C’est tout ce que je vous souhaite en cette fin de période de vœux.


A bientôt,


Om Véronique

AYRI (Ashtanga Yoga Research Institut), fut la dénomination donnée par Pattabhi Jois à son centre international de ashtanga yoga. Un nom qui nous place clairement dans la dimension d'apprentissages. La mort du Maître, aura apporté quelques changements mais pas de réels bouleversements.

L’ «ekam inhale» ne résonne plus aussi souvent dans les rues de Gokulam. Il a été transporté en zone industrielle. Sa vibration, un brin métallique, conduit 500 élèves ashtangis du monde vers la voie de Guruji Sharat. L’engouement, grandissant, s'est un peu industrialisé et l'humilité réajustée à d'autres critères. Cependant, la méthode est fondamentalement présente, la foi de ses adeptes ne s'est pas démentie.


En vis à vis, les enseignants certifiés du vieux Maître ne manquent de rappeler leurs implications dans ce succès, dont ils tirent déjà de grands bénéfices. Démarches légitimées par posts interposés dans ce que chacun croit détenir : la vérité. Dans ce contexte quelque peu contradictoire, les pratiquants expérimentés ont fait leur choix. Reste à définir pour le débutant la direction de son propre cheminement…
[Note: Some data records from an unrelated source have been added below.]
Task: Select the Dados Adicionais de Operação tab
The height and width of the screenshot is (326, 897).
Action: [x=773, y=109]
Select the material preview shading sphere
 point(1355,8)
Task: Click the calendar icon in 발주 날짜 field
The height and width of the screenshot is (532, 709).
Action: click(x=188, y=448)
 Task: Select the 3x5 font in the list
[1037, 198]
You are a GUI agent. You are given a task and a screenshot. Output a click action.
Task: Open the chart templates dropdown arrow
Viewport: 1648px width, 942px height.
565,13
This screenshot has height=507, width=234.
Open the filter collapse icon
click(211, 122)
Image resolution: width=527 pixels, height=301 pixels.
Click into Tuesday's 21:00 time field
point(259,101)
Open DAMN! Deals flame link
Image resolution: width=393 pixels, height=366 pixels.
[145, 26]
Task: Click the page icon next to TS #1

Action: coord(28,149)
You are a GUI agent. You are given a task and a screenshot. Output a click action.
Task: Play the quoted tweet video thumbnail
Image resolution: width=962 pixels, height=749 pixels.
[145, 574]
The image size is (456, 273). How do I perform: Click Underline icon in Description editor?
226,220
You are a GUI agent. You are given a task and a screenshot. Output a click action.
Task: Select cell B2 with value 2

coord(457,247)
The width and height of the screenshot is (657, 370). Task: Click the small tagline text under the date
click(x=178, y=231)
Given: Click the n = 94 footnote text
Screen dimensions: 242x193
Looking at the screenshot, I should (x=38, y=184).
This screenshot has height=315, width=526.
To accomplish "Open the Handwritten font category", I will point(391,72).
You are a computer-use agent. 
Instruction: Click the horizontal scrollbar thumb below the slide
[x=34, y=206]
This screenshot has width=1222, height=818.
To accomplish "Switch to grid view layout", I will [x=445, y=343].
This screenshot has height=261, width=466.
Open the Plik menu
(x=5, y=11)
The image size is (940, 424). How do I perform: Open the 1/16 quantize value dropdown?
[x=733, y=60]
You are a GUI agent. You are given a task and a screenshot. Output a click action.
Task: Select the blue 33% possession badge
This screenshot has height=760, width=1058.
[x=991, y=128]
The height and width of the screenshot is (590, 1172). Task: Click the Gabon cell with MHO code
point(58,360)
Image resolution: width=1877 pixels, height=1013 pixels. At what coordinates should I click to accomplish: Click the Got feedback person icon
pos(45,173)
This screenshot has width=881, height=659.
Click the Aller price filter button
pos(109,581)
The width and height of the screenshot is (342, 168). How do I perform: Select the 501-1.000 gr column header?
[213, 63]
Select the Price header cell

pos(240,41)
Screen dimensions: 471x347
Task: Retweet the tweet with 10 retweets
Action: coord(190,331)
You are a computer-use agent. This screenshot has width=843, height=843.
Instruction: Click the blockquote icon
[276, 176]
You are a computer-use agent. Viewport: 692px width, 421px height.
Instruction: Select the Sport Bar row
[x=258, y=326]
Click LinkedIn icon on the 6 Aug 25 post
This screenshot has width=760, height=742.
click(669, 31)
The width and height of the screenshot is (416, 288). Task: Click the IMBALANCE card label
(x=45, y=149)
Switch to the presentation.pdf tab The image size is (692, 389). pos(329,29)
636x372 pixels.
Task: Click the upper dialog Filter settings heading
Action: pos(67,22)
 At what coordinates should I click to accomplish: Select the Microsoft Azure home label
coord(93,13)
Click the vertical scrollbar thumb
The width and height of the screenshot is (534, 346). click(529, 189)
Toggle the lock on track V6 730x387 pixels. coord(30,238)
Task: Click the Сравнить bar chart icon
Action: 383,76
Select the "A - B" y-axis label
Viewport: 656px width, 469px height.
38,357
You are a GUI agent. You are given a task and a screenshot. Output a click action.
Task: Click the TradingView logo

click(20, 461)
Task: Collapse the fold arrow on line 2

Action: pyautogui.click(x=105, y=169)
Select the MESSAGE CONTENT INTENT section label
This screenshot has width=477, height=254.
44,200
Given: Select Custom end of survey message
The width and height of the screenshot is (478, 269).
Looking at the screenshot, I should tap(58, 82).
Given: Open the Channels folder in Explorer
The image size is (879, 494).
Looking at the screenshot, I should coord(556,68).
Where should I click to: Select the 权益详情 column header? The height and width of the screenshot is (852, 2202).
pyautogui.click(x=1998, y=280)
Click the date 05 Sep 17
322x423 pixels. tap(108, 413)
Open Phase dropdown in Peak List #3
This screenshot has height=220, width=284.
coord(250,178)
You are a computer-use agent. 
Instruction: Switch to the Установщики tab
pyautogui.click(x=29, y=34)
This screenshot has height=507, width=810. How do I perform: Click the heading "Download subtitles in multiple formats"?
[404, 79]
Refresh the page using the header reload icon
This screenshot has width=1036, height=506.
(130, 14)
La fin de l’ère Pattabhi et le boom des medias a vu émerger une nuée de personnalités à l’exercice facile pour multiplier les méthodes de développement. Sous l'argument pédagogique sont apparus de nouveaux modes d'apprentissages. Les tutoriels de sauts, équilibres, ponts, nourrissent nos illusions et font la fortune de ces performeurs en quête de gloire. Repris et copiés dans les workshops, pour la plus grande ambition de l'aspirant yogi.

«Do your practice», reste la doctrine des disciples de Pattabhi Jois. Sa technique de transmission, basée sur une évolution posture par posture, vinyasa par vinyasa, correspond-elle à nos nouvelles dynamiques ? La pratique du ashtanga vinyasa, réputée pour sa rigueur, peut provoquer bien des tiraillements : entre l'installation d'une posture, sa transition et la finalisation des séries, comment trouver le juste effort ?


Les séries sont énumérées 1, 2, 3… Nous prenons vite conscience du long processus routinier de la première mais l'intermédiaire est en visée. L’humilité, pour se détacher - intention à laquelle tout yogi semble s’attacher – se désuni à l'approche des premières prouesses à réaliser. L’imaginaire lui, a déjà érigé ses fondations, mais le corps, ne suit pas. Inutile de s‘alarmer, il est toujours possible de télécharger un « tuto », cela précipitera la tenue du vinyasa «sapta» (septième vinyasa les sauts). Décomplexé, avec toute la panoplie hand stand presque là. Pourtant cela paraissait si simple sur «Insta». Des jours, des mois sur une répétition forcée, yogi s’éloigne de chikitsa (série 1 - la purification), l'allégresse est à ressembler aux stars du ashtanga. Dérive en «Soi» pour seulement un vinyasa.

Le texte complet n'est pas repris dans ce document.